EXERCISE DESCRIPTION: Copy all lines below containing "agent".

Stored records:
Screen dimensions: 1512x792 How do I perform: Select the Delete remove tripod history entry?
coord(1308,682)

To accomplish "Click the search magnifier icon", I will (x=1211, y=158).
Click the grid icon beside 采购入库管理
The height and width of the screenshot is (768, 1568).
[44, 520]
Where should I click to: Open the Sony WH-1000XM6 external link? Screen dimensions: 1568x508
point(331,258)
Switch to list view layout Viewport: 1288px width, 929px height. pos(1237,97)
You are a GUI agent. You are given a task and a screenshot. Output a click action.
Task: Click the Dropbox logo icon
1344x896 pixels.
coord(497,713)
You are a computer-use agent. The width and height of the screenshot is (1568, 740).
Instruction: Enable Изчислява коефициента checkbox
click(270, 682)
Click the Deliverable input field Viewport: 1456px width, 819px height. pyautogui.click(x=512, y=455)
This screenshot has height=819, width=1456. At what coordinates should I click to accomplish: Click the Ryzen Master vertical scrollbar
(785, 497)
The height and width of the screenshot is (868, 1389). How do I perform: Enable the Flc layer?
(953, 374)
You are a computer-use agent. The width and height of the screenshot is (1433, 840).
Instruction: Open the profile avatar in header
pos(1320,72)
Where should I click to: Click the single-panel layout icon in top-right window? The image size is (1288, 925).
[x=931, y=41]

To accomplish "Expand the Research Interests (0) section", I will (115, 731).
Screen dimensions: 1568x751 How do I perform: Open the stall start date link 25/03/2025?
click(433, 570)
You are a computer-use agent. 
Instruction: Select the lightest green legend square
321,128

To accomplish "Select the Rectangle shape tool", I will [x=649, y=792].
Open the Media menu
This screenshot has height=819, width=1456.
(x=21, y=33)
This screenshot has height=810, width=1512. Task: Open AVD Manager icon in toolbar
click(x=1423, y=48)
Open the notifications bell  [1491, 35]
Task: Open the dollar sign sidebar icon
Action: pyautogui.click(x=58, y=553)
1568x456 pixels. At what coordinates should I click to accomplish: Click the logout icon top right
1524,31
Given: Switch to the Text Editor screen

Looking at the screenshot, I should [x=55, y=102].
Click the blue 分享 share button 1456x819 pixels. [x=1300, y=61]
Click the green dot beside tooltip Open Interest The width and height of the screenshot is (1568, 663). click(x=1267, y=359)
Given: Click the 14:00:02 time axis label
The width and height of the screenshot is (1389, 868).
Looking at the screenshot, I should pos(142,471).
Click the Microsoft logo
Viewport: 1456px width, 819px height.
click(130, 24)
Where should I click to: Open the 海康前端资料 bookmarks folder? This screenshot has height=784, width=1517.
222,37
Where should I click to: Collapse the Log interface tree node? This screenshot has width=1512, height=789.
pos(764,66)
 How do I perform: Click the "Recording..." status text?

FINISHED EXERCISE:
You are a GUI agent. You are given a task and a screenshot. Output a click action.
You are a computer-use agent. The width and height of the screenshot is (1568, 740).
You are a computer-use agent. The width and height of the screenshot is (1433, 840).
You are a computer-use agent. 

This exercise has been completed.